History of Donegal Township
Donegal was one of the thirteen original townships of Washington County when the county was established in 1781. At the time, its geographic territory encompassed not only the current bounds of Donegal Township but also the Townships of Buffalo, East and West Finley, and the western portion of Green County. The first deduction from the original Donegal Township came in 1788 with the formation of Finley Township (later split further into East and West Finley Townships). In 1793, sixty local residents presented a petition to the court of Quarter Sessions to subdivide the township in order to eliminate unnecessary hardships on making road repairs and transacting business at “unreasonable distances from home,” (Crumrine), the petition called for a new township to be called New German Township. However, the Court denied the petition. Five years later, at an April session of the court in 1798, the residents of Donegal once again presented another petition hoping to divide their township. The petition was not acted upon until March of 1799, at which time the court ordered a division of Donegal Township, with the “Upper division” to be called Buffalo Township (Crumrine). This reduced Donegal Township to a size almost identical to its current configuration, only minor boundary changes having taken place in the Township in the over 200 years since.
The earliest white settlement in the township, of which there is record, is that of Thomas Clark in 1773. His land was surveyed by Ohio County, which at that time was part of Virginia. However, nothing else is known of Clark, as the surveyor’s minutes revealed that Clark transferred his 363 acres called“Apollos” to John Chapman in 1779. Other early settlements included 400 acres named “Sylvia’s Plain” and deeded in 1785 to Jacob Lefler by Virginia, as “Content,” a 400 acre tract on “Buffalo waters” granted to Thomas Waller by Virginia in 1780 (Crumrine). Waller was the original owner of the “Superfine Bottom” tract, which later became the Borough of Claysville.
Donegal Township also has a rich history as the site of many skirmishes with Native Americans. As it was at the far western edge of the “frontier” at the time of its founding, there were several “forts” in the area. Around 1774, Jacob Rice settled a 400 acre tract of land currently located in Donegal Township on Lake Road (History of the Buffalo Creek Valley, Buffalo Creek Watershed Management Plan). Rice’s Fort was a refuge for 12 families in the immediate area and was well used throughout the Revolutionary War.
The fort was the last attack made by the British-allied Native Americans during the Revolution War, when it successfully repelled attacks from over 70 Native Americans in September of 1782 (Crumrine). Miller’s Blockhouse was also an important local frontier fort.
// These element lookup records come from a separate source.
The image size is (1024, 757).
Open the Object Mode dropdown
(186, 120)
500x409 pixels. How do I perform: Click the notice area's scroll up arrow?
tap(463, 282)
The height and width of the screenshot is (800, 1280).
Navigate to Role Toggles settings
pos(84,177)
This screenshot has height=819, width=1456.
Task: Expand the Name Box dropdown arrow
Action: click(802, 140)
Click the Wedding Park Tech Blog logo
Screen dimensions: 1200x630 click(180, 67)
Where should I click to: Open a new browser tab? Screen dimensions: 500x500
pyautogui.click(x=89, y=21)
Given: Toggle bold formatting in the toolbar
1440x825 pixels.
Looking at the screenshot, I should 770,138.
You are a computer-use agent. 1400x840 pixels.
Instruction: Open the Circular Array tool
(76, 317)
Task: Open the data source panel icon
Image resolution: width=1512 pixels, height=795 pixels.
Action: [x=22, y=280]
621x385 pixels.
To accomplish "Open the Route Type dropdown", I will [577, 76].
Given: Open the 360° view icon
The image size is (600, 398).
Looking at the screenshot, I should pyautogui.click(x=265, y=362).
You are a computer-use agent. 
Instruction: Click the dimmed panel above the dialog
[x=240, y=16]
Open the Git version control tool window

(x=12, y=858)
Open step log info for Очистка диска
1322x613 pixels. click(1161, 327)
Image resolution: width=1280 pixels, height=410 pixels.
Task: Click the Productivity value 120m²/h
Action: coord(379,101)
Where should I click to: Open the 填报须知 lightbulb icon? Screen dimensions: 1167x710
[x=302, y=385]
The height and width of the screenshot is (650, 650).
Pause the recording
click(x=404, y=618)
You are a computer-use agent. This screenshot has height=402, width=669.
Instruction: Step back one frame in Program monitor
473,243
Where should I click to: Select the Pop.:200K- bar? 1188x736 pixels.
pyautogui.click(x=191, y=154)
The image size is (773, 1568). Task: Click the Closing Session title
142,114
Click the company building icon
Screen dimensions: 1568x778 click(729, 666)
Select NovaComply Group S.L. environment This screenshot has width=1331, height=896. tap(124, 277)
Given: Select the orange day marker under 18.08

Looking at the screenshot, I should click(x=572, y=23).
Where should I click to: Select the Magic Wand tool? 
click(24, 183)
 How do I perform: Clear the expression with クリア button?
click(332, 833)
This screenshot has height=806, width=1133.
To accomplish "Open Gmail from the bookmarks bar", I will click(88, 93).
Located on Dutch Fork Lake, Jacob Miller settled 400 acres of land on this site in the 1770s (History of the Buffalo Creek Valley, Buffalo Creek Watershed Management Plan). There is much documented action at this fort, which was used as a rendezvous point for scouts and rangers. A notable attack was the heroic defense of the blockhouse for over 24 hours by Ann Hupp after both her husband and father were killed by Hostile Native Americans (History of the Buffalo Creek Valley, Buffalo Creek Valley, Buffalo Creek Watershed Management Plan).
Another interesting bit of history involves local religious organizations. Alexander Campbell is considered the principal founder of the Church of Christ, and for many years Campbell was a local resident (History of the Buffalo Creek Valley, Buffalo Creek Watershed Management Plan). Many baptisms occurred on the David Bryant farm in a deep pool of Buffalo Creek. This site is now located proximity in the Green Cover Wetland Area owned by the Pennsylvania Game Commission (History of the Buffalo Creek Valley, Buffalo Creek Watershed Management Plan).
One piece of lost Township history includes the former Village of Vienna. Vienna was a station of the Hempfield Railroad in Donegal Township, about midway between Claysville and West Alexander and also gave its name to the small hamlet clustered about it on the National Road. The railroad was opened at this point in the fall of 1856, and about the same time a post-office was established at Vienna, with George Chaney as postmaster. At the turn of the twentieth century, besides the post-office, Vienna had two stores, two blacksmith-shops, and seven dwelling-houses (Crumrine).